What school of learning, or of moral endeavor, depends more on its teacher, than the home upon the mother? What influence of all the world's professors and teachers tells so strongly on the habit of a man's mind as those gentle droppings from a mother's lips, which, day by day and hour by hour, grow into the enlarging stature of his soul, and live with it forever? They can hardly be mothers who aim at a broader and noisier field; they have forgotten to be daughters; they must needs have lost the hope of being wives!
Be this how it may, the heart of a man with whom affection is not a name, and love a mere passion of the hour, yearns toward the quiet of a home as toward the goal of his earthly joy and hope. And as you fasten there your thought, an indulgent yet dreamy fancy paints the loved image that is to adorn it and to make it sacred.
----She is there to bid you God speed! and an adieu that hangs like music on your ear as you go out to the every-day labor of life. At evening she is there to greet you, as you come back wearied with a day's toil; and her look so full of gladness cheats you of your fatigue; and she steals her arm around you with a soul of welcome that beams like sunshine on her brow, and that fills your eye with tears of a twin gratitude—to her and Heaven!
She is not unmindful of those old-fashioned virtues of cleanliness and of order which give an air of quiet, and which secure content. Your wants are all anticipated: the fire is burning brightly; the clean hearth flashes under the joyous blaze; the old elbow-chair is in its place. Your very unworthiness of all this haunts you like an accusing spirit, and yet penetrates your heart with a new devotion toward the loved one who is thus watchful of your comfort.
She is gentle,—keeping your love, as she has won it, by a thousand nameless and modest virtues which radiate from her whole life and action. She steals upon your affections like a summer wind breathing softly over sleeping valleys. She gains a mastery over your sterner nature by very contrast, and wins you unwittingly to her lightest wish. And yet her wishes are guided by that delicate tact which avoids conflict with your manly pride; she subdues by seeming to yield. By a single soft word of appeal she robs your vexation of its anger; and, with a slight touch of that fair hand, and one pleading look of that earnest eye, she disarms your sternest pride.
She is kind,—shedding her kindness as heaven sheds dew. Who indeed could doubt it?—least of all you, who are living on her kindness day by day, as flowers live on light? There is none of that officious parade which blunts the point of benevolence; but it tempers every action with a blessing. If trouble has come upon you, she knows that her voice, beguiling you into cheerfulness, will lay your fears; and as she draws her chair beside you, she knows that the tender and confiding way with which she takes your hand, and looks up into your earnest face, will drive away from your annoyance all its weight. As she lingers, leading off your thought with pleasant words, she knows well that she is redeeming you from care, and soothing you to that sweet calm which such home and such wife can alone bestow. And in sickness,—sickness that you almost covet for the sympathy it brings,—that hand of hers resting on your fevered forehead, or those fingers playing with the scattered locks, are more full of kindness than the loudest vaunt of friends; and when your failing strength will permit no more, you grasp that cherished hand with a fulness of joy, of thankfulness, and of love, which your tears only can tell.

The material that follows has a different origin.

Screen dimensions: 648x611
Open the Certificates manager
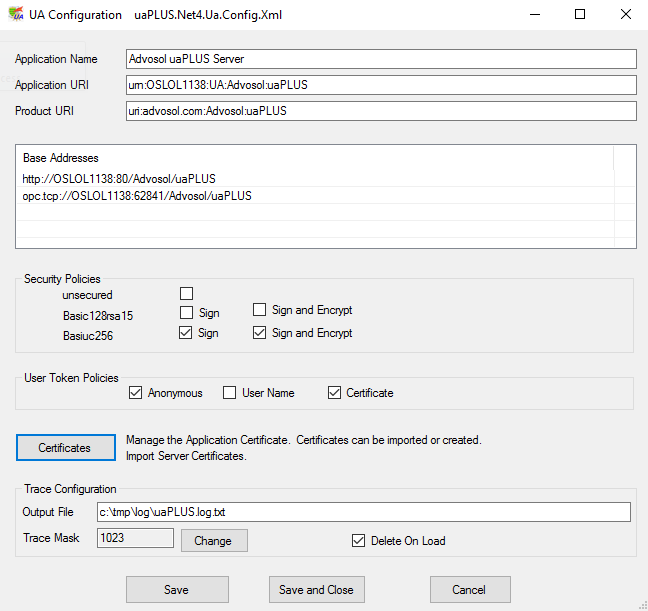[x=65, y=448]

She is good; her hopes live where the angels live. Her kindness and gentleness are sweetly tempered with that meekness and forbearance which are born of Faith. Trust comes into her heart as rivers come to the sea, And in the dark hours of doubt and foreboding you rest fondly upon her buoyant Faith, as the treasure of your common life; and in your holier musings you look to that frail hand, and that gentle spirit, to lead you away from the vanities of worldly ambition to the fulness of that joy which the good inherit.
----Is Laura Dalton such an one?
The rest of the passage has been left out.